But history was to repeat itself less than 30 years later.
Enter John Locke, philosopher. Most portraits of him stare intensely back at the viewer, challenging one to be as thoughtful or serious as he, or daring one to be fatuous or insincere. In the first instance, one would gain a friend, even if he disagreed with you; in the second, one would gain a disdainful enemy, or worse, an enemy who would dismiss you and never think of you again. Locke was a retiring man who grew to believe that ideas had a more profound effect on men’s actions, lives, and fates than bullets. He was a dark, thin, plainly-dressed man who preferred quiet, civil conversation to boisterous company. Once he broke up a card game by taking out his notebook and proposing to record the verities of the players.
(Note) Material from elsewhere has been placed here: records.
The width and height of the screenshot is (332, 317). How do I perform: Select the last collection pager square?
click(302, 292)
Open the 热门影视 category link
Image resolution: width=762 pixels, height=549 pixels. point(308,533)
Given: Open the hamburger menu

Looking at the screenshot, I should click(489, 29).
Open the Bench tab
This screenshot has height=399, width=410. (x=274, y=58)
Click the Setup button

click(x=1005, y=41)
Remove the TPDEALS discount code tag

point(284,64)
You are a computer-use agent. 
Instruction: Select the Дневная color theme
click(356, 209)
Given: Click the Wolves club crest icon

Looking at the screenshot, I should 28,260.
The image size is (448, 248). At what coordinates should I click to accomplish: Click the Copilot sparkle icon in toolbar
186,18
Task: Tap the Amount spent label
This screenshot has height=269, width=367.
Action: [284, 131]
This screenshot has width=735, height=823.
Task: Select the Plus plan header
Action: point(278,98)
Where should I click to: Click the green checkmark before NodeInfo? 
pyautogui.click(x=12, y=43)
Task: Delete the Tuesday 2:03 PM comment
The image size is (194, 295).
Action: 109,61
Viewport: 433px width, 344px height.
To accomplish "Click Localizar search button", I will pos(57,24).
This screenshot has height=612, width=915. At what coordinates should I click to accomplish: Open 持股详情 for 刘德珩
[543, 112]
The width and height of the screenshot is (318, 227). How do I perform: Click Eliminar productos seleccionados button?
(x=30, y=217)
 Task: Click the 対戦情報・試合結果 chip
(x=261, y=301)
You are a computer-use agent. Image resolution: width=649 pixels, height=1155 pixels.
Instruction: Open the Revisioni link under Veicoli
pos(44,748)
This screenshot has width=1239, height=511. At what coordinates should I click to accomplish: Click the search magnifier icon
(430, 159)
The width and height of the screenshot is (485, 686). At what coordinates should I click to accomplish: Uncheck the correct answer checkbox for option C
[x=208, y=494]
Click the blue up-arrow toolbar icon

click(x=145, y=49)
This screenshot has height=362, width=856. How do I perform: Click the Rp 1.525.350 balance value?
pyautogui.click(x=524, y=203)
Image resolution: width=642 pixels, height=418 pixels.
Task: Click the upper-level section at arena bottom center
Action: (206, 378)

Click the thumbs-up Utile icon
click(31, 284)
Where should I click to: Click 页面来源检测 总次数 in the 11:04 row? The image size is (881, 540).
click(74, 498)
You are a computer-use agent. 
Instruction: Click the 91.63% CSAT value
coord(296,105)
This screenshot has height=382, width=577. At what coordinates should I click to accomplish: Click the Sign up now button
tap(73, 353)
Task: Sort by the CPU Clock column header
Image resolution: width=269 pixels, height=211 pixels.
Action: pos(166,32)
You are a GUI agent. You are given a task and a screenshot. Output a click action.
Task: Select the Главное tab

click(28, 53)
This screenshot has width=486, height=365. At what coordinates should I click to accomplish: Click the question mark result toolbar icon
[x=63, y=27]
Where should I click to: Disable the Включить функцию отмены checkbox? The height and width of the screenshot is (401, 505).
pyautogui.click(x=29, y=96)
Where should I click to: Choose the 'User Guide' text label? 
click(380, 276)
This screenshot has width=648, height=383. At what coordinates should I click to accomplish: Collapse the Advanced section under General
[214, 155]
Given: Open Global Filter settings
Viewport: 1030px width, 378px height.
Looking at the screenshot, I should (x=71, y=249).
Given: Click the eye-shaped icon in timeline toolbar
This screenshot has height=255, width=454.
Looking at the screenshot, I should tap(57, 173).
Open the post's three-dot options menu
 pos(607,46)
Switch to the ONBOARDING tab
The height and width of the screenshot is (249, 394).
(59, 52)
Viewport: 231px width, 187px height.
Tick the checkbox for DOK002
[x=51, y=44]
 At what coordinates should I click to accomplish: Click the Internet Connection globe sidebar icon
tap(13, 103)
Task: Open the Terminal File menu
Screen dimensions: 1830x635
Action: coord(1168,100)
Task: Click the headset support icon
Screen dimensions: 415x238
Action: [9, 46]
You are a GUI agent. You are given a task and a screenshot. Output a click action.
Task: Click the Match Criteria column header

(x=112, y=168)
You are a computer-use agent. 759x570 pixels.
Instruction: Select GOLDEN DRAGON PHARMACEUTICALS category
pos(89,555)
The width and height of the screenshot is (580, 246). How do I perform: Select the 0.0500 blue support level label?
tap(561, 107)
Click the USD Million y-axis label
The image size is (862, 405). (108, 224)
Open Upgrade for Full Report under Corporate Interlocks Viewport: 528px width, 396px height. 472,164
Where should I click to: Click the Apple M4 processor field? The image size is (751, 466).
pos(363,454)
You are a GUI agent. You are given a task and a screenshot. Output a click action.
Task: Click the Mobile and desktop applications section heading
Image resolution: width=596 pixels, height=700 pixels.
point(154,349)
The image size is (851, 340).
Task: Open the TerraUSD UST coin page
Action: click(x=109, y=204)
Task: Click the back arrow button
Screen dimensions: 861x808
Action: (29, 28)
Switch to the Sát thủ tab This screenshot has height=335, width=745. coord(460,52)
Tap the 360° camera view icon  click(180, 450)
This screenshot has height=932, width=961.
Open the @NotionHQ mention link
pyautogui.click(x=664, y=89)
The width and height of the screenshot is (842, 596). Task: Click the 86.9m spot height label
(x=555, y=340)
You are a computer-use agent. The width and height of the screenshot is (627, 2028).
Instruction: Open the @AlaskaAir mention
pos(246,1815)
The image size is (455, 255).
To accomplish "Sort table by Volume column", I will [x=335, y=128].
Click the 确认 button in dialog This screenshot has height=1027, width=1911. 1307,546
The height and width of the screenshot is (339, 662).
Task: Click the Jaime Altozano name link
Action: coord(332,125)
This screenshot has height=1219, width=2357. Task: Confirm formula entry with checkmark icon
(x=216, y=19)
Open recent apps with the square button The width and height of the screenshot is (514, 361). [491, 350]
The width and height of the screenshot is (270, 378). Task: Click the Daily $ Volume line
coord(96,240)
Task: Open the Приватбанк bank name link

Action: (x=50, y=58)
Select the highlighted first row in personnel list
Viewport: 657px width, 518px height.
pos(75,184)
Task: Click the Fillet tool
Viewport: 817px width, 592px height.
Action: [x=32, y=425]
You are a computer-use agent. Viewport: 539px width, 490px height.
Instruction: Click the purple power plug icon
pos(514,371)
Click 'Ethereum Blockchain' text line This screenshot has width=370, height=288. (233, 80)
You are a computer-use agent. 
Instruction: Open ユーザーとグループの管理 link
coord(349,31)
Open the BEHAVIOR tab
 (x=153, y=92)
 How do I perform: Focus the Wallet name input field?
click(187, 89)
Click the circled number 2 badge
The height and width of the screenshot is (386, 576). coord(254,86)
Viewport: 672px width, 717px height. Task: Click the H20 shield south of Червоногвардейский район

Locke was a shrewd manager of his money and died a rich man. Even in the most unsettling periods of his life, he kept exact accounts of his financial dealings. He preferred country life to life in London, chiefly because prolonged stays in the city aggravated his asthmatic cough – as did the stress of political crises. Travel for his health, coinciding often with Restoration turmoil, more than once saved his life.
Locke was born in August 1632 and raised in the bucolic setting of rural Somerset near Bristol. He was the son of John Locke, Senior, clerk to the justice of the peace in the parish of Chew Magna. The father served in the Civil War as captain of a troop of horse with the Parliamentarians, and he was also an attorney for the commander of that unit, Alexander Popham. An influential Presbyterian, Popham later arranged to send young Locke to Westminster School in London in 1646.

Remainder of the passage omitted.